STATED GOAL - Please copy the records below word for word, omitting the pictures.

RECORDED INFORMATION -
»»

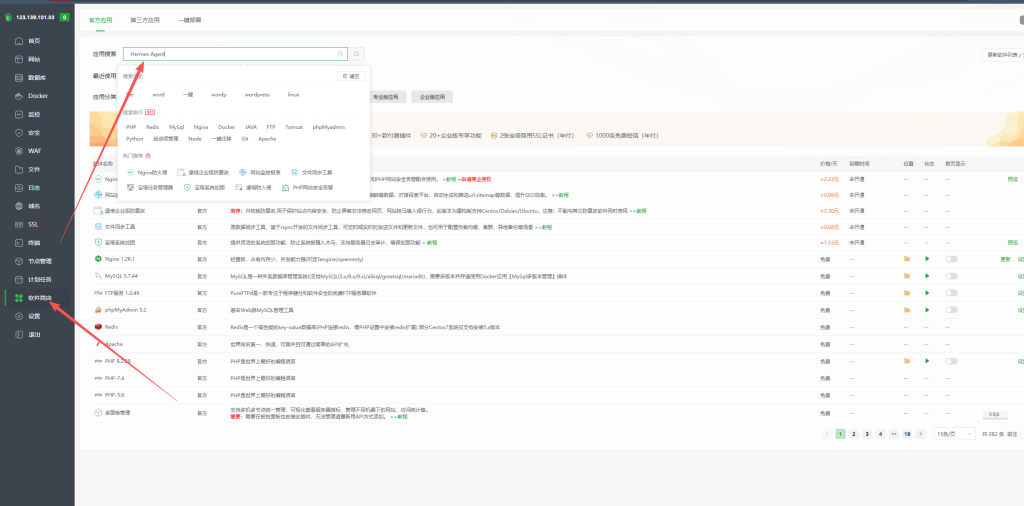The height and width of the screenshot is (506, 1024).
Task: Turn on the homepage display switch for phpMyAdmin 5.2
Action: click(951, 310)
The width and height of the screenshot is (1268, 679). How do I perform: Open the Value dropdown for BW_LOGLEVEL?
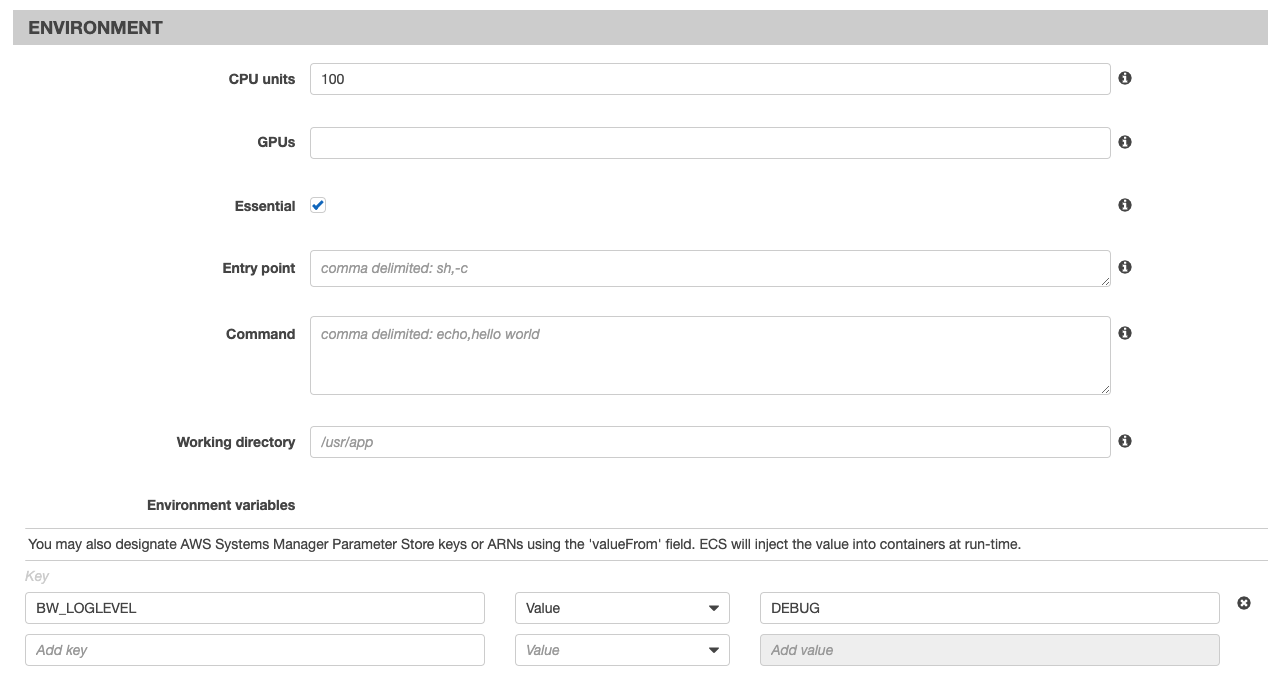point(622,608)
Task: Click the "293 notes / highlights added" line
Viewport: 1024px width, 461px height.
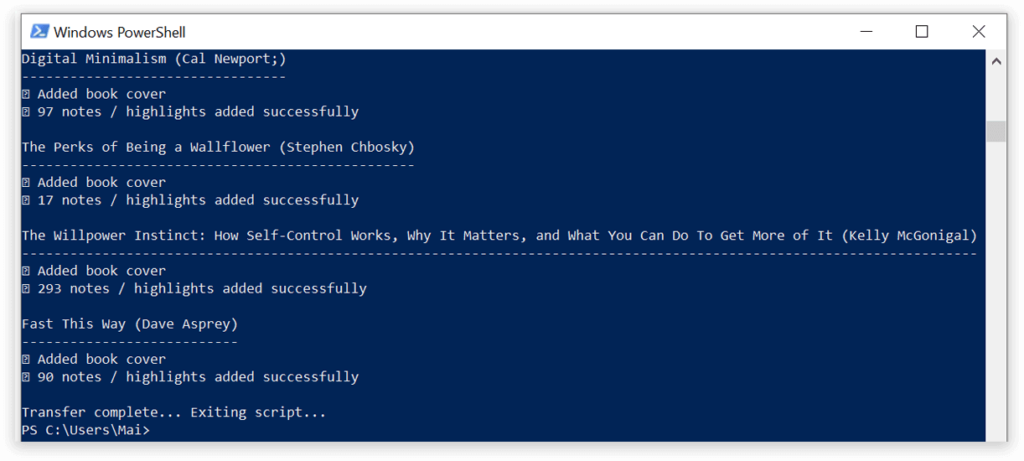Action: click(201, 289)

««

RESULT -
The height and width of the screenshot is (506, 1024).
Task: Turn on the homepage display switch for phpMyAdmin 5.2
Action: click(951, 310)
The width and height of the screenshot is (1268, 679). How do I perform: Open the Value dropdown for BW_LOGLEVEL?
point(622,608)
Task: Click the "293 notes / highlights added" line
Viewport: 1024px width, 461px height.
Action: click(201, 289)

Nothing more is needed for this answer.